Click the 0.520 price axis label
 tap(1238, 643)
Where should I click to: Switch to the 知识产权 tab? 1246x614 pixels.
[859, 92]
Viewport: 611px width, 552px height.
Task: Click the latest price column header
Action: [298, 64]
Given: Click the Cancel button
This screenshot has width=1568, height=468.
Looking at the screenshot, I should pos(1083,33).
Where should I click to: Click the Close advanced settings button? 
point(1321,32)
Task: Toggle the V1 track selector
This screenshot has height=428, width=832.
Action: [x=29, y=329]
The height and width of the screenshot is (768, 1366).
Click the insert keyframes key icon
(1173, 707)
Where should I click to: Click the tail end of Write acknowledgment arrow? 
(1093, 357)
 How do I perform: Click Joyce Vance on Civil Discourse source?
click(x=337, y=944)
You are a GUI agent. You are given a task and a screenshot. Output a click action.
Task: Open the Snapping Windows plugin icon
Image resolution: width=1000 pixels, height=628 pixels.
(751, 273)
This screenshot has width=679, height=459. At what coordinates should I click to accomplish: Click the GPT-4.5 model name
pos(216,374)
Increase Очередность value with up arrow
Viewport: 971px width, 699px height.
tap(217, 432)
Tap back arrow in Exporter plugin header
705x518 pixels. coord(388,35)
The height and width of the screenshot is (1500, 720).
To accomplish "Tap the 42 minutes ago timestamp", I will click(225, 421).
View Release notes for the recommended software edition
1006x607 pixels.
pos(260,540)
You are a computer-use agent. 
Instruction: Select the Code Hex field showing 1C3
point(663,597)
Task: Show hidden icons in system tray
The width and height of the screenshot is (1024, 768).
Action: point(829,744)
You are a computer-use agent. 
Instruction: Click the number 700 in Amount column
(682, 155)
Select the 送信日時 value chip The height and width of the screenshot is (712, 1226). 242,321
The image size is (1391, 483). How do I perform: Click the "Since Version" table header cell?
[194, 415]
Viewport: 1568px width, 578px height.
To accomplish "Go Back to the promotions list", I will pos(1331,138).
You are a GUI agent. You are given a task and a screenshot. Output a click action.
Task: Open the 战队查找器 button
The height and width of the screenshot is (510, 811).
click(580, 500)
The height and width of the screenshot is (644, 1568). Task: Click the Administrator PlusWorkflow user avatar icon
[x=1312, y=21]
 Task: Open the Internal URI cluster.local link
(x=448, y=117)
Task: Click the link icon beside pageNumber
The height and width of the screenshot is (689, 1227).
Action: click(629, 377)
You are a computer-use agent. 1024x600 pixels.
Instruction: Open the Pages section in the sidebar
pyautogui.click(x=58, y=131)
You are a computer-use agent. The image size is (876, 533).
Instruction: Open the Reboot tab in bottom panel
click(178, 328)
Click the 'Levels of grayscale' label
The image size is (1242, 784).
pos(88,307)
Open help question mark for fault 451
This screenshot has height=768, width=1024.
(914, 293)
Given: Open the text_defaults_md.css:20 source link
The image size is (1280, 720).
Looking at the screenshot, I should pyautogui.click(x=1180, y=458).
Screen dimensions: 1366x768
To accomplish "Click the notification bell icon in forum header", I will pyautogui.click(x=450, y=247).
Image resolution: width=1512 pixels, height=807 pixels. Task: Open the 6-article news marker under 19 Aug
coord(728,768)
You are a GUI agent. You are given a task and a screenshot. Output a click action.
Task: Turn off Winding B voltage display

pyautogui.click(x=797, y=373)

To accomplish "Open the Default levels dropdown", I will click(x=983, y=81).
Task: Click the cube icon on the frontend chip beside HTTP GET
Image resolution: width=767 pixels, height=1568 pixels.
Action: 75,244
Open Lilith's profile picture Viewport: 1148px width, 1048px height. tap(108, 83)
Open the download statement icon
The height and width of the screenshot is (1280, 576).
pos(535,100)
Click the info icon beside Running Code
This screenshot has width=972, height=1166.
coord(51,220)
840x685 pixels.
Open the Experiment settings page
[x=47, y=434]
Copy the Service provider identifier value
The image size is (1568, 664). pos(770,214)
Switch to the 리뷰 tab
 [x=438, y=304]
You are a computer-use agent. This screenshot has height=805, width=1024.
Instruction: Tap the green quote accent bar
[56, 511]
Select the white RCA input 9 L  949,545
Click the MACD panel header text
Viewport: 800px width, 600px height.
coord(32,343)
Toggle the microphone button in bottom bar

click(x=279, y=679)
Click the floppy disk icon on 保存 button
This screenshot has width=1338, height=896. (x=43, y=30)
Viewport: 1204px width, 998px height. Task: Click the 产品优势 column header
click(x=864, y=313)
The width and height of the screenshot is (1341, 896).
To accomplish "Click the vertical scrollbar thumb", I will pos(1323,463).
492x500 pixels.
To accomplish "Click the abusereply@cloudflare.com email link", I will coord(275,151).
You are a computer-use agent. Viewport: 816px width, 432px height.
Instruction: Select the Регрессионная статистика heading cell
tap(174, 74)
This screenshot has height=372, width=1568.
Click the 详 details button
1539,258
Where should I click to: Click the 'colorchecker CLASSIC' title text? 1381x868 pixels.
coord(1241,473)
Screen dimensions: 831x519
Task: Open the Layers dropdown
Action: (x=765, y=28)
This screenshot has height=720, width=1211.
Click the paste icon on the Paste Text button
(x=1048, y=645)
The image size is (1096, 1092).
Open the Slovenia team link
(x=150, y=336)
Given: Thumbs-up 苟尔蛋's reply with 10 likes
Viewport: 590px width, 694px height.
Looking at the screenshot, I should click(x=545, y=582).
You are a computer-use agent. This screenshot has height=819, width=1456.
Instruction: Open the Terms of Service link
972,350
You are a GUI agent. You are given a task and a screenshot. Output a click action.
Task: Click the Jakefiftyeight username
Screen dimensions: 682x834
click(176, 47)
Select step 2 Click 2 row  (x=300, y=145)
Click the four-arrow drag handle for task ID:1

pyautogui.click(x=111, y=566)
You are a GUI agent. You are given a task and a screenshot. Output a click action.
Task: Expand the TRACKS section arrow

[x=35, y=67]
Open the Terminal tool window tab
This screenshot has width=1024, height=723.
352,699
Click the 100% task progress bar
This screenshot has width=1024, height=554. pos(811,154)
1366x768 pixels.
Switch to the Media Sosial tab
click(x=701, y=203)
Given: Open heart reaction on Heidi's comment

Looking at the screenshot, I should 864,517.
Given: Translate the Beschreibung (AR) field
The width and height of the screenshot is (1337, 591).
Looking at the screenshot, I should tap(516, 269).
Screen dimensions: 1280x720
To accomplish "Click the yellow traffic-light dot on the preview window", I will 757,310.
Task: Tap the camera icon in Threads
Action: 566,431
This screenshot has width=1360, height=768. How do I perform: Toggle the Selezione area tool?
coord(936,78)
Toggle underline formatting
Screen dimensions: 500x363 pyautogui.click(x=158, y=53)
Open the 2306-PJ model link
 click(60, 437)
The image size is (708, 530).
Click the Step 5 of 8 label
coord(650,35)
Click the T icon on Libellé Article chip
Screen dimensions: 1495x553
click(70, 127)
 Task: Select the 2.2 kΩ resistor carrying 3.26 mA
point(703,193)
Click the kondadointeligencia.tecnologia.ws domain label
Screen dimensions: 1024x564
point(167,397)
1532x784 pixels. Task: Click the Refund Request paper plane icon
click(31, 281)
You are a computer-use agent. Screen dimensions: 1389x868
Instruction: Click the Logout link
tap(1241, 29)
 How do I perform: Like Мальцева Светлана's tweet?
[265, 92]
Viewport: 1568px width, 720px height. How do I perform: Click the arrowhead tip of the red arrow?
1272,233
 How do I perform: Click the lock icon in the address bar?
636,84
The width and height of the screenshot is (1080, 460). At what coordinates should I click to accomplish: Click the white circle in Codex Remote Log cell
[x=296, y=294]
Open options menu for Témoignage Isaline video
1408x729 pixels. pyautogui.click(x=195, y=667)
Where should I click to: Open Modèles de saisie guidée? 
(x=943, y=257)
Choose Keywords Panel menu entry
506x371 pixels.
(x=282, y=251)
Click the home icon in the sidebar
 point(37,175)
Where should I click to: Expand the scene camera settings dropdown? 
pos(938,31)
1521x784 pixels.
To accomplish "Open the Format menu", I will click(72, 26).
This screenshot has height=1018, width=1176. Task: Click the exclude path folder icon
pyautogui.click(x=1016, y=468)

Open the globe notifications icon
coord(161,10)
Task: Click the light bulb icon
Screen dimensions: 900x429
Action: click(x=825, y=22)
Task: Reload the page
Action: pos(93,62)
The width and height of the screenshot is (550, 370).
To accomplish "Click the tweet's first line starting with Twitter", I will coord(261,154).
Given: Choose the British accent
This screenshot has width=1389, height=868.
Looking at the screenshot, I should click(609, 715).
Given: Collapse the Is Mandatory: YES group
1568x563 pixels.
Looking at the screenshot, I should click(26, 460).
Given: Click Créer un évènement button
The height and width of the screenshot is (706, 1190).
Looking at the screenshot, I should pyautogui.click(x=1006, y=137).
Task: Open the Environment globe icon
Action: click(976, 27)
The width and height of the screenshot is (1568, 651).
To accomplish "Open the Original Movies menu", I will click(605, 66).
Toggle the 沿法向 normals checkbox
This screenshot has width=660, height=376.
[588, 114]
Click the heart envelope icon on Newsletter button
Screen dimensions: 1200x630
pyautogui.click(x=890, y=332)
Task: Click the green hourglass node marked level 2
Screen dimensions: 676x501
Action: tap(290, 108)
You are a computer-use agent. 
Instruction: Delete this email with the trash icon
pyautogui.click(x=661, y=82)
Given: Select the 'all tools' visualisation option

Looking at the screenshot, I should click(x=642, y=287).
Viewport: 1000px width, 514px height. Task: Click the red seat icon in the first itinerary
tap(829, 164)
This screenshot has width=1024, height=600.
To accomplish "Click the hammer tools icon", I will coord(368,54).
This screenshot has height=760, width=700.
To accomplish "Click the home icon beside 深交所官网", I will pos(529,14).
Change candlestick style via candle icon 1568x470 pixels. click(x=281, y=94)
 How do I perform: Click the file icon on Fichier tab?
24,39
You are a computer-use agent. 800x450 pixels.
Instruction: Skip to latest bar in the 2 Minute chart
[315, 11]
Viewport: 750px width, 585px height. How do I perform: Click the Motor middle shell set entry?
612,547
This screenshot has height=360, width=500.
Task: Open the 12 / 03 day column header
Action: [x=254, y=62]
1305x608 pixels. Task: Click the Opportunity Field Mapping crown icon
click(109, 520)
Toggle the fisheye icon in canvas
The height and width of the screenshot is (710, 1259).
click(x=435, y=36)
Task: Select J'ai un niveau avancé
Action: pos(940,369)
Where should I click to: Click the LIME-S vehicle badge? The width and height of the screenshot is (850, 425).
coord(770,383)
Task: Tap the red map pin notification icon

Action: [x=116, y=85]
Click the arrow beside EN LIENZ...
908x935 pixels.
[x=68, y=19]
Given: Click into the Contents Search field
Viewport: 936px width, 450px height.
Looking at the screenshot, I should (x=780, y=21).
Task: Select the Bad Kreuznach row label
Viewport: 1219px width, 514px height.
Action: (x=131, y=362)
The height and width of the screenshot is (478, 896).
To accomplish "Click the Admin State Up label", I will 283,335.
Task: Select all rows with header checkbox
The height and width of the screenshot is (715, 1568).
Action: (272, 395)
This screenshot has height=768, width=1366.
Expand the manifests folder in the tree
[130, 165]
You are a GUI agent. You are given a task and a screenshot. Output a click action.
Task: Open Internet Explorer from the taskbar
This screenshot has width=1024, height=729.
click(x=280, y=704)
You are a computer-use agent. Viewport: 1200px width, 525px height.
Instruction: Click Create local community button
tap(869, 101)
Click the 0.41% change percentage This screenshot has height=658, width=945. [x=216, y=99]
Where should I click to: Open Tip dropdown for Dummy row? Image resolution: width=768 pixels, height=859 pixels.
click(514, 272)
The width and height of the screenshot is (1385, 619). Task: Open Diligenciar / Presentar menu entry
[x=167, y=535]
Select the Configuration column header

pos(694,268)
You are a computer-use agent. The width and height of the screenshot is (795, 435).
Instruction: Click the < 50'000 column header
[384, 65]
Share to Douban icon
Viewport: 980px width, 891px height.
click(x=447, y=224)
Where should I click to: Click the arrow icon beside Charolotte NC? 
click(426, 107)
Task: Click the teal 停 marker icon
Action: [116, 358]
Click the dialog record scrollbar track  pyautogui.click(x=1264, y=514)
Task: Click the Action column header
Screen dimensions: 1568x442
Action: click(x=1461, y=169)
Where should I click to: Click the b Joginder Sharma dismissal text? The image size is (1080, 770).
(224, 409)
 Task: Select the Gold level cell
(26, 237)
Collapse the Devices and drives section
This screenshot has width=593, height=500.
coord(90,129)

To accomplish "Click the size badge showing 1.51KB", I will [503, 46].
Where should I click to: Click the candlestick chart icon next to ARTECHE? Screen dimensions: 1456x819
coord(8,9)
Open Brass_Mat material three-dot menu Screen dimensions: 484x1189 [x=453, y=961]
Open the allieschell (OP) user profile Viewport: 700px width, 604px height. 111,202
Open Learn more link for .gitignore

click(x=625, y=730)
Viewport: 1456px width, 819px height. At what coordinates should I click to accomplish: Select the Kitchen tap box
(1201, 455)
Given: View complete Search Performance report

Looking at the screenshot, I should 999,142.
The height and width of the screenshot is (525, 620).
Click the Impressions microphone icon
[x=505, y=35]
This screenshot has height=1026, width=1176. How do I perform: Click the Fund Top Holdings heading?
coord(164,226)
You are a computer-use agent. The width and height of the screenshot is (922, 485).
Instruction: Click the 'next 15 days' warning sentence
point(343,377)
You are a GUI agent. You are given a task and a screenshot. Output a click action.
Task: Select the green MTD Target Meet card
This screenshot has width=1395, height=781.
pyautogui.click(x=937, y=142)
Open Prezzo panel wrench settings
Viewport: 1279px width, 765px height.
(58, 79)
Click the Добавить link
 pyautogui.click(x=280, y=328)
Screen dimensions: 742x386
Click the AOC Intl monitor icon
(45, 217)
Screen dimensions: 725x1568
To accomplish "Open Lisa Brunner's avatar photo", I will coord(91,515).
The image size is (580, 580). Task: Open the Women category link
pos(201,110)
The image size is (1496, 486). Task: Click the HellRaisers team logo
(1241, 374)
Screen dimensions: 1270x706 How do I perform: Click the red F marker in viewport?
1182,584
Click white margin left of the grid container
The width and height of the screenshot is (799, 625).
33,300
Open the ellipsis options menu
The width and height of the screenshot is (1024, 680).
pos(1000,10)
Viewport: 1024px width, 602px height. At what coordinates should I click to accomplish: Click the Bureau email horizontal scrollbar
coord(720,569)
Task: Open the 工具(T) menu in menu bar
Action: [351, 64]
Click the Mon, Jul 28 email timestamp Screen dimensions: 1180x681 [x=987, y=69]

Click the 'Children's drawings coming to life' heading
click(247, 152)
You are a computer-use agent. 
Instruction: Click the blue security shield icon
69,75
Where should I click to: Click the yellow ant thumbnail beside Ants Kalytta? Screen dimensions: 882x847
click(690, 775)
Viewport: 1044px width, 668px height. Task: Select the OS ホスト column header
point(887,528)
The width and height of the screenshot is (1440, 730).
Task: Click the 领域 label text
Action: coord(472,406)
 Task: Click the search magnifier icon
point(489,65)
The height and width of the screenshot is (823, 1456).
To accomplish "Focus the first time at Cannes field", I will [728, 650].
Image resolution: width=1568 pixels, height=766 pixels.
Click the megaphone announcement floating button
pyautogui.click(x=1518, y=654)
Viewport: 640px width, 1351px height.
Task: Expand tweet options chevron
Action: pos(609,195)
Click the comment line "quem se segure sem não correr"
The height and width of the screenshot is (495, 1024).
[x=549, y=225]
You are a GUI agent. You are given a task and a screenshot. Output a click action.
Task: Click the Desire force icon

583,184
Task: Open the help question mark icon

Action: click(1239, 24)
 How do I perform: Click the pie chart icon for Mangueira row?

################

Please give an exact copy of the entries above, from the line with "The image size is (1096, 1092)." down to the line with "Given: Translate the Beschreibung (AR) field", inclusive, and nothing else.

• _Task result_:
The image size is (1096, 1092).
Open the Slovenia team link
(x=150, y=336)
Given: Thumbs-up 苟尔蛋's reply with 10 likes
Viewport: 590px width, 694px height.
Looking at the screenshot, I should click(x=545, y=582).
You are a computer-use agent. This screenshot has height=819, width=1456.
Instruction: Open the Terms of Service link
972,350
You are a GUI agent. You are given a task and a screenshot. Output a click action.
Task: Click the Jakefiftyeight username
Screen dimensions: 682x834
click(176, 47)
Select step 2 Click 2 row  (x=300, y=145)
Click the four-arrow drag handle for task ID:1

pyautogui.click(x=111, y=566)
You are a GUI agent. You are given a task and a screenshot. Output a click action.
Task: Expand the TRACKS section arrow

[x=35, y=67]
Open the Terminal tool window tab
This screenshot has width=1024, height=723.
352,699
Click the 100% task progress bar
This screenshot has width=1024, height=554. pos(811,154)
1366x768 pixels.
Switch to the Media Sosial tab
click(x=701, y=203)
Given: Open heart reaction on Heidi's comment

Looking at the screenshot, I should 864,517.
Given: Translate the Beschreibung (AR) field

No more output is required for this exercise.